> **TEXTE CITÉ**:
Le soleil a fini par triompher des nuages. Il fait très beau et déjà chaud.

Au programme, une boucle par la vallée de Quitor et le tunnel de l'ancienne route de Calama puis retour par l'actuelle route de Calama jusqu'à notre point de départ.

Dès la sortie du village, le ton est donné ! Avec tout ce qu'il a plu en montagne, le rio est bien alimenté et s'étale sur toute la largeur de la vallée de Quitor. On a beau zigzaguer entre les petits îlots en évitant de poser le pied par terre, on finit inévitablement par se tremper les extrémités après plusieurs gués consécutifs.

La Quebrada del Diablo est la première curiosité au programme de cette sortie mais un rio encore plus profond que les précédents va faire capoter le projet.

Nous revenons sur nos pas dans cette vallée verdoyante parsemée d'herbes de la pampa ondulant sous le souffle du vent… pour nous diriger directement vers le fameux tunnel.

Commence alors une rude montée dans une gorge aux roches rouges. Altitude de la vallée 2480 mètres, altitude du tunnel 2640 mètres, dénivelé 160 mètres.

Jusqu'à 100 mètres de dénivelé, je résiste, je serre les dents et je reste en selle. Au-delà, je triche un peu en poussant mon destrier. Encore quelques tours de roue et place à un beau panorama sur les crêtes environnantes, tout juste avant le tunnel !

La traversée se fait dans la pénombre (on a oublié de prendre nos lampes frontales) à peine percée par un filet de lumière venant de l'extrémité opposée.

C'est maintenant la descente tout en douceur mais par endroits dans du sable mou, ce qui oblige à pédaler même en descendant.

Le pique-nique permet heureusement de recharger les batteries. Hervé annonce qu'il reste 4 km jusqu'au carrefour avec la route asphaltée mais j'ai l'impression que plus je pédale, plus la route s'éloigne.

Le parcours devient vraiment inconfortable avec une alternance de caillasse et de sable mou. Par moments, il faut carrément s'écarter de la piste, trop mauvaise, pour pédaler hors trace. Les kilomètres s'accumulent. Ça use, ça use !

Enfin la route ! A ce point du parcours, il reste 15 km à couvrir jusqu'à San Pedro… que j'espérais en descente. Pas du tout, la descente finale n'est pas pour tout de suite. D'abord 10 km de montée… de quoi nous mettre le moral à plat. Heureusement une bonne orange bien juteuse va nous prodiguer l'énergie nécessaire pour les juguler. Après cet ultime effort, c'est la descente libératrice, cinq kilomètres qu'Hervé dévale à tombeau ouvert pendant que je reste loin derrière, agrippée à mes freins.

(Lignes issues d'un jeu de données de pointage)
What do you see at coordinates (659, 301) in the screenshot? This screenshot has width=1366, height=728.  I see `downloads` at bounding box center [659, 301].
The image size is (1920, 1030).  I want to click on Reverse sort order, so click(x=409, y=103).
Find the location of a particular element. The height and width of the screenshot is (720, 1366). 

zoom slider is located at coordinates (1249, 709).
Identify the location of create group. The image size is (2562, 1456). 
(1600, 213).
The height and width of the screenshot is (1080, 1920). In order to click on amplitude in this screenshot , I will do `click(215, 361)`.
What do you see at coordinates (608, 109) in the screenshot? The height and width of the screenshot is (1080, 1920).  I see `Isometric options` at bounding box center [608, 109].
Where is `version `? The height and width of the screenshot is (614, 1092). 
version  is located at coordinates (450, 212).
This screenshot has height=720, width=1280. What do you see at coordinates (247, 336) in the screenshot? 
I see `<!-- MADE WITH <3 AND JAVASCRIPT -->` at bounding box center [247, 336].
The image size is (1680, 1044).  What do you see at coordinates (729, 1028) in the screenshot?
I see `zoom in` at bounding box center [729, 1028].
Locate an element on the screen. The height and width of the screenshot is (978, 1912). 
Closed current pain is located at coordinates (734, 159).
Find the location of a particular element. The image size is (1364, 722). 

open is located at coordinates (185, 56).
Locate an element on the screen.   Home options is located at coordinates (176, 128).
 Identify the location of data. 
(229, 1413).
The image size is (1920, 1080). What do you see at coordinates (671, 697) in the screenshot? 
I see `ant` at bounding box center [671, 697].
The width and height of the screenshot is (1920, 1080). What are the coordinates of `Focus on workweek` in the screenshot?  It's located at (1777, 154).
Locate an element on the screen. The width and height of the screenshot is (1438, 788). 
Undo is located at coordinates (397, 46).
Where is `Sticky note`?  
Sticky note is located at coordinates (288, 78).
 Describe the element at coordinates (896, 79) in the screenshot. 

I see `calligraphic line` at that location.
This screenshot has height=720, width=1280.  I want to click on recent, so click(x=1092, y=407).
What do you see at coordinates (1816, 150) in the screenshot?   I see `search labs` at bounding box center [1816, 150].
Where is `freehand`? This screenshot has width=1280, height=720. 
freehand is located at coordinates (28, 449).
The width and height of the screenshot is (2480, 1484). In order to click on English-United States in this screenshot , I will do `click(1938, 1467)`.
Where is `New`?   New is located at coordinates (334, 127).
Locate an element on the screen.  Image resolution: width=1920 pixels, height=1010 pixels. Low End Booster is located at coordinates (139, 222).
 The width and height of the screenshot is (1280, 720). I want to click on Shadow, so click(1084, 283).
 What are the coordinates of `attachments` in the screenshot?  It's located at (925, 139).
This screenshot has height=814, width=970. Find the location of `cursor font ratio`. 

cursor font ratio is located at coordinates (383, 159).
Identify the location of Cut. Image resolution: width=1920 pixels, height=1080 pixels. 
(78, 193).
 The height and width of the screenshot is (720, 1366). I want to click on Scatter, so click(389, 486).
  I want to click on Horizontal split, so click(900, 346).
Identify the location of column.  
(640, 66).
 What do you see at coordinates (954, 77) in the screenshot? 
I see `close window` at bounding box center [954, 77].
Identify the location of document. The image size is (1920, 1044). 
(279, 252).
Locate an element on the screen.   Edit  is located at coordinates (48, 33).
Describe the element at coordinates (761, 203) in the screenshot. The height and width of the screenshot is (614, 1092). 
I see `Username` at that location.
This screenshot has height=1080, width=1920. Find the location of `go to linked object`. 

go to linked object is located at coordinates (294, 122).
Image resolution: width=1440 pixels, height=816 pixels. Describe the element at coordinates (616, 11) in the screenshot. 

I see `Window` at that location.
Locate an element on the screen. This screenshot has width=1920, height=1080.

> **EXERCICES**:
1: Résumez en deux phrases le récit de la sortie à vélo dans la vallée de Quitor.
2: Reprenez le récit de la sortie à vélo dans la vallée de Quitor après sa dernière phrase et poursuivez-le.
Les lignes ne jouent ici aucun rôle.

> **RÉPONSES**:
1: Par beau temps, la boucle part du village par la vallée de Quitor, où un rio très profond fait renoncer à la Quebrada del Diablo, puis elle grimpe dans une gorge aux roches rouges jusqu'au tunnel de l'ancienne route de Calama, traversé dans la pénombre. Après une descente dans le sable mou, une piste pénible de caillasse et de sable, puis 10 km de montée sur la route, une descente de cinq kilomètres achève le trajet vers San Pedro.

2:
Nous posons pied à terre au "Km Zero" à 14 h 45, au bout de cinq heures de pédalage, soit une demi-journée de location (8000 CHP = 12 € pour deux), avec 35 km au compteur dont 20 de piste défoncée… un sacré périple !

Nous sommes fourbus mais contents. Un entraînement bénéfique dans la perspective d'une prochaine ascension de sommet !

Fin d'après-midi cool à la terrasse d'un café à San Pedro puis retour au lodge pour un repos bien mérité.

Notre terrasse

La vue depuis la terrasse : en face de nous, le cône parfait du Licancabur (5916 mètres), le Juriques (5740 mètres), légèrement en retrait du précédent, et complètement à droite le Cerro Toco (5604 mètres)..!

En cours de soirée, Hervé entend un craquement en se baissant. Une fermeture Eclair qui a cédé ? Non, plus grave… il sort de sa poche la carte bleue… cassée en deux (c'est la seule en notre possession !). La puce électronique est certes intacte mais ici c'est la bande magnétique qui importe. Nous avons bien encore quelques devises mais pas de quoi terminer le voyage. Alors sommes-nous condamnés à finir clochards ? Histoire à suivre…


J15 : Jeu 12/05/11


Ciel très dégagé ce matin ! C'est l'occasion ou jamais de tenter l'ascension du Cerro Toco que nous contemplons depuis notre fenêtre depuis quatre jours maintenant.

Le voici, photographié au téléobjectif depuis notre lodge… les Chiliens le qualifient de montagne à vaches… mais il culmine tout de même à plus de 5600 mètres…

Entre les différents sommets qui nous entourent, celui-ci a l'avantage de pouvoir être tenté sans guide et sans équipement technique. En outre, une piste menant vers un ancien camp minier permet de monter en véhicule jusqu'à 5200 mètres et quelques… réduisant à moins de 400 mètres le dénivelé à gravir.

Certes nous sommes déjà montés à 4810 mètres au refuge du volcan Cotopaxi en Equateur… mais jamais davantage ! Comment allons-nous réagir et pourrons-nous même y arriver ? That is the question !

C'est donc un peu fébriles que nous prenons, dès 8 heures, la direction du Toco par la route du Paso de Jama. C'est la route internationale reliant le Chili à l'Argentine, largement empruntée par les poids lourds. Leur vitesse témoigne de l'extrême inclinaison de la pente… on dirait qu'ils sont arrêtés tant ils ont du mal à monter. Derrière eux, el Coche est à peine plus vaillant, la plupart du temps en seconde. De surcroît, la route est jonchée de grosses pierres ayant servi aux chauffeurs de camions à bloquer leurs véhicules en panne pour les empêcher de reculer. Prudence !

Régulièrement, on se concerte ! "Ça va ? - Oui, moi ça va, et toi ? - Pour l'instant tout est OK."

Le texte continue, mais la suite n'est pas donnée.